L’article ci-dessous a été publié par la revue Cause commune, revue théorique rédigée dans un langage accessible, elle est principalement destinée à des militants actifs du PCF et à des sympathisants.
Le rôle de la commune dans la vie démocratique de la société est indiscutable. C’est le seul niveau où peuvent se rencontrer quotidiennement le citoyen, le fonctionnaire et l’élu pour débattre du bien commun.

Tu es souvent présenté comme le « père du statut de la fonction publique ». A ce propos, dans un entretien donné à l’AMF en 2024, tu désignais la fonction publique territoriale comme une « fonction publique humiliée » avant les années 1980 : pourquoi ?

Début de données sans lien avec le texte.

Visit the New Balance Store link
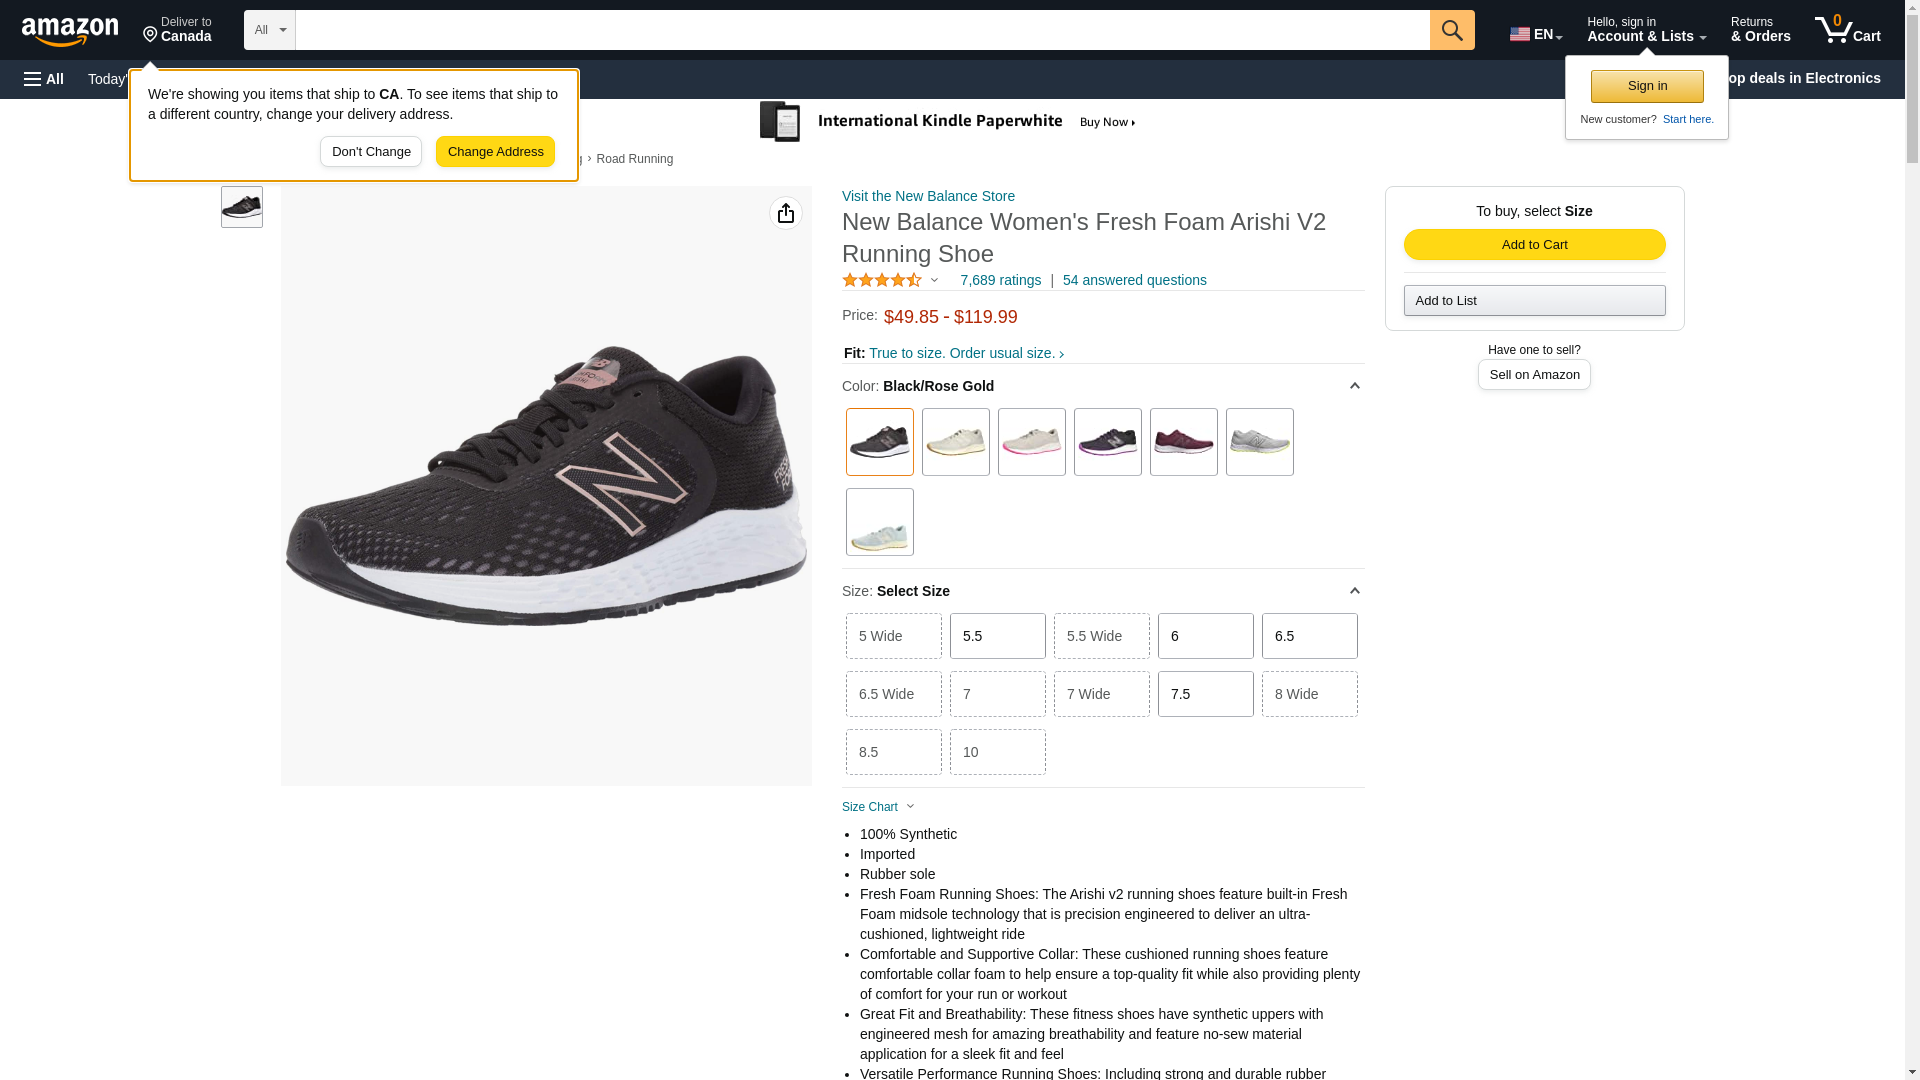 pos(928,196)
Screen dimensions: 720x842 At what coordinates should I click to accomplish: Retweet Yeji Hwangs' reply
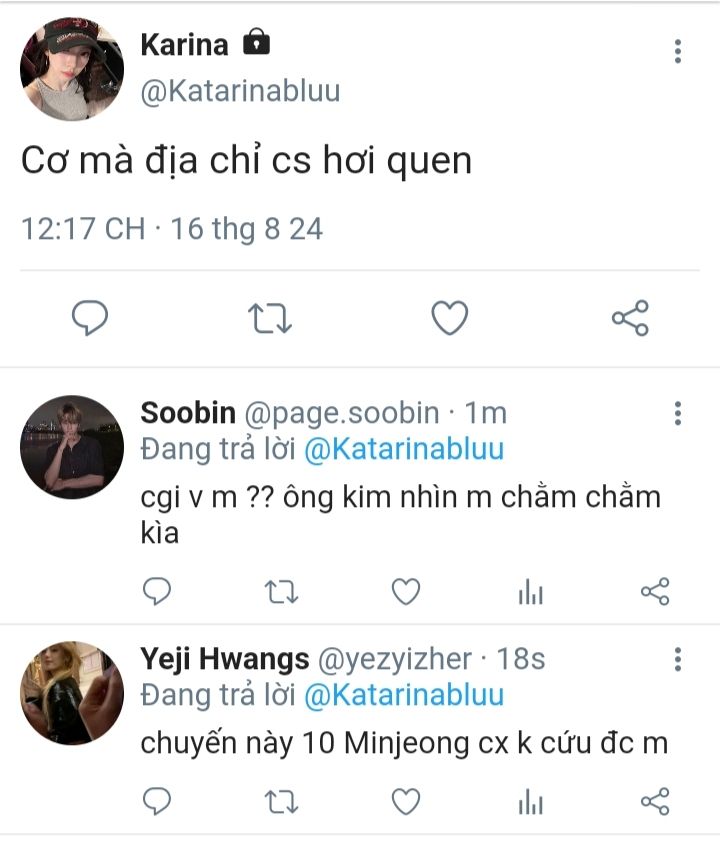[x=281, y=802]
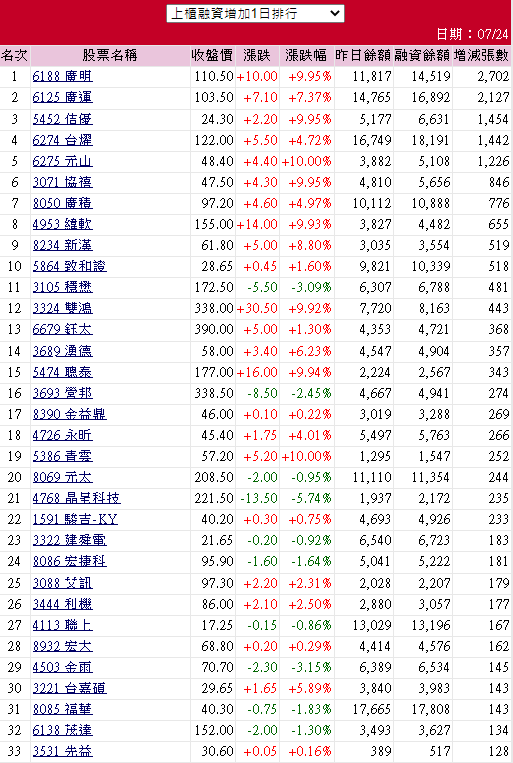Click the 增減張數 column header
This screenshot has width=513, height=763.
pos(481,55)
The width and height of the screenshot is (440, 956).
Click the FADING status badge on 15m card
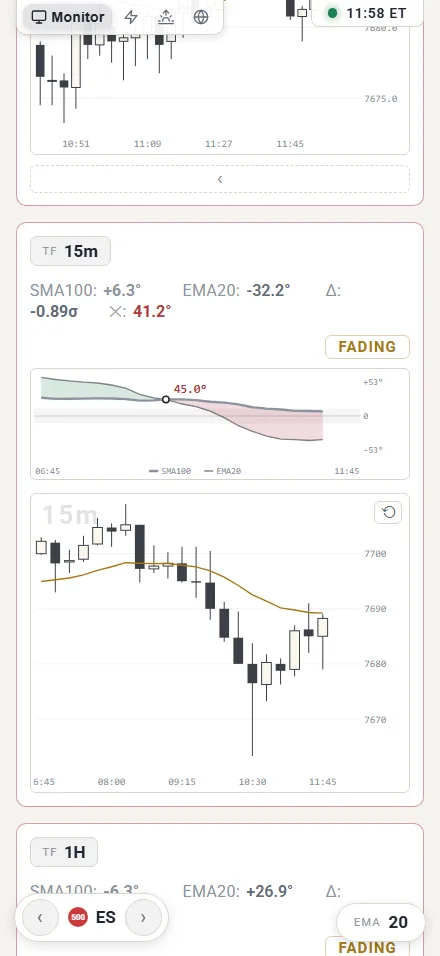pyautogui.click(x=367, y=347)
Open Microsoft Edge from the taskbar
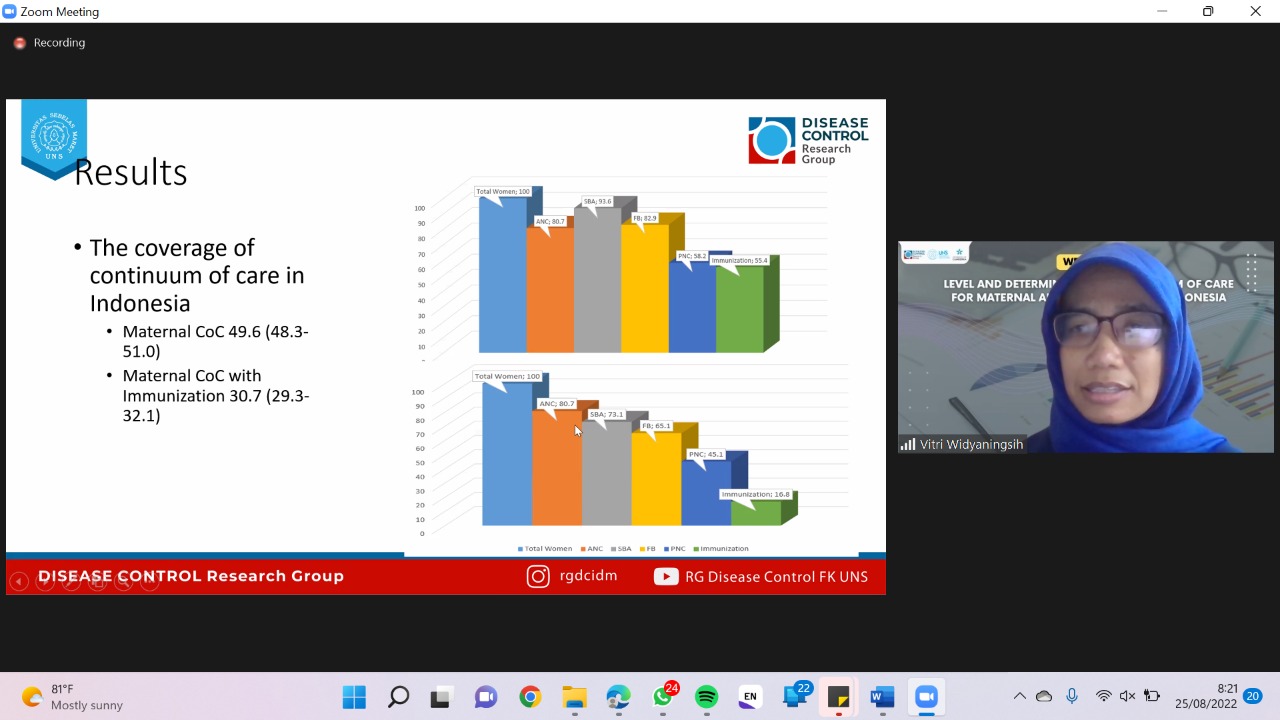1280x720 pixels. point(618,696)
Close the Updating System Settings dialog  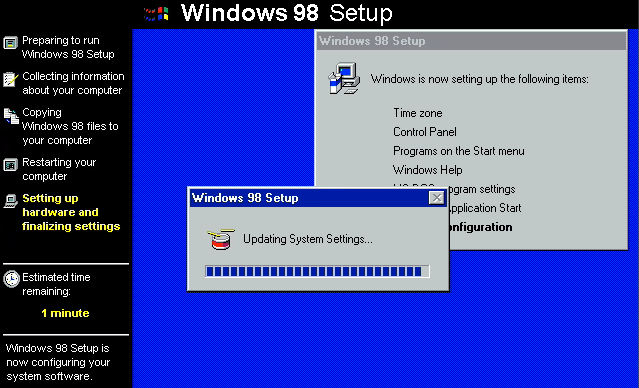(437, 198)
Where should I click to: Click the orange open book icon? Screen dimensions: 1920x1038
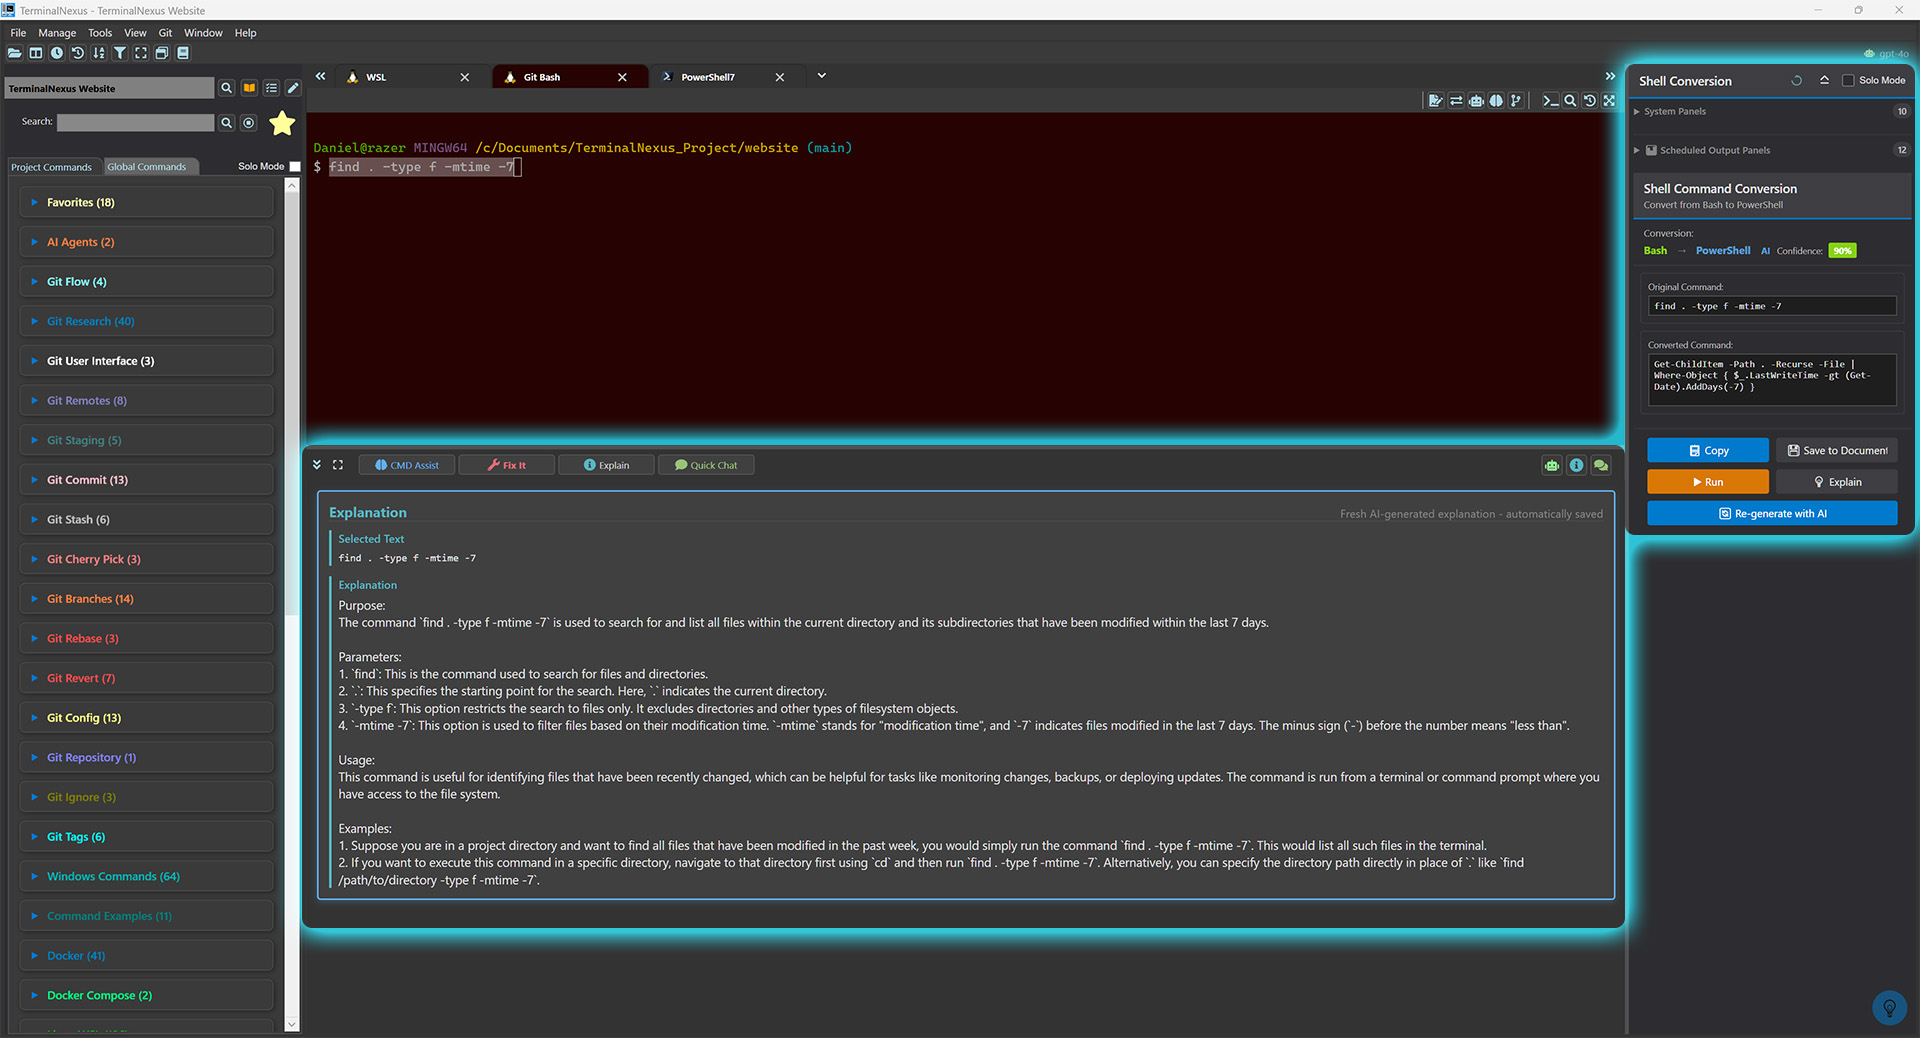(249, 88)
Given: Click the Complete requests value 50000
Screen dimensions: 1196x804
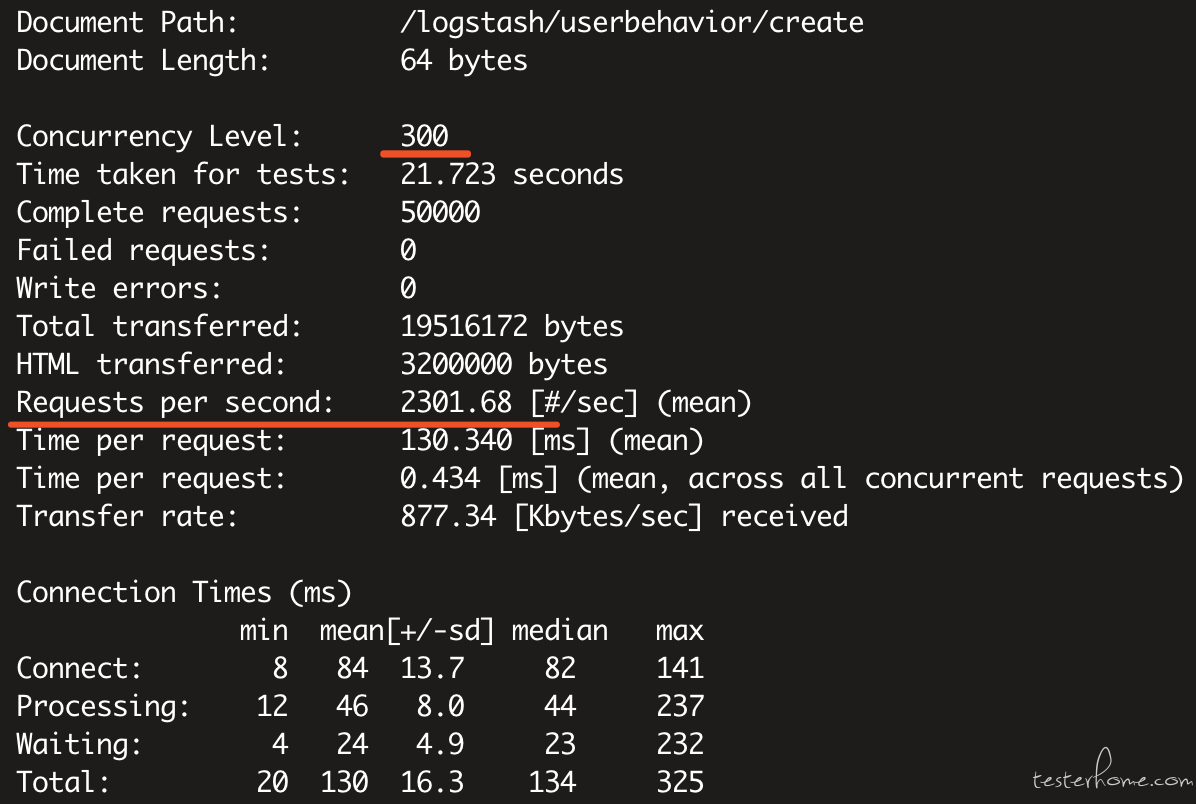Looking at the screenshot, I should coord(440,212).
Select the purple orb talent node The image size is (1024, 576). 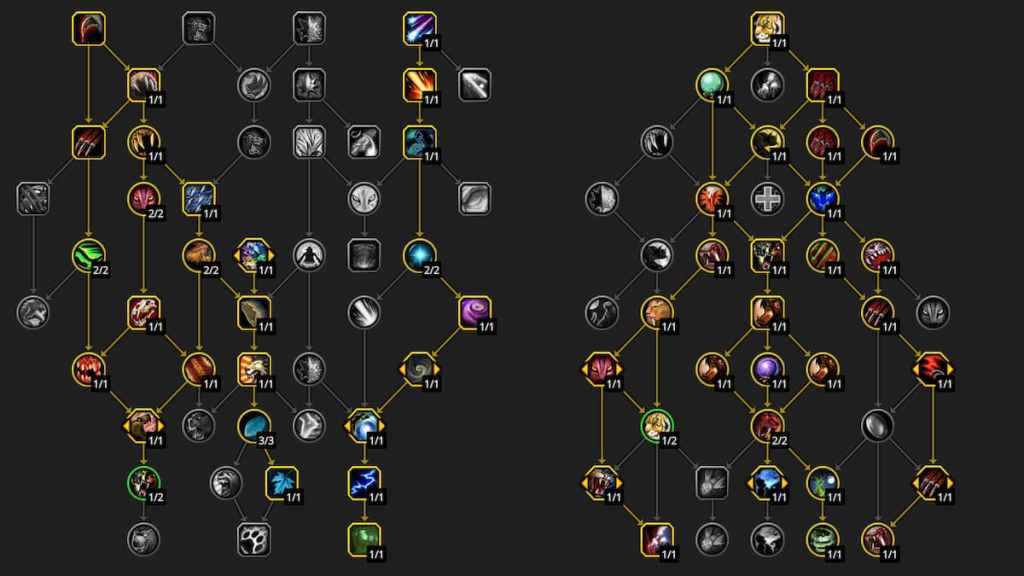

Enfant durant la deuxième guerre mondiale j’étais réfugié dans le village breton de mes origines familiales et j’y rencontrais tous les jours le cantonnier de la commune avec qui j’engageais la conversation. J’entendais aussi les adultes lui demandaient parfois quelle était sa situation professionnelle. Il répondait, un peu gêné, « Je suis assimilé fonctionnaire ». On évoquait alors l’instituteur, qui lui était un vrai fonctionnaire et dont le cantonnier disait : « C’est un honneur et il a de la chance de travailler sous l’État ». Plus tard, j’ai eu la surprise de retrouver cette discrimination dans mes engagements professionnels et syndicaux. À ma connaissance, aucune revendication ne réclamait sa disparition et la titularisation des agents publics territoriaux, comme s’il y avait là une différence de nature des fonctions.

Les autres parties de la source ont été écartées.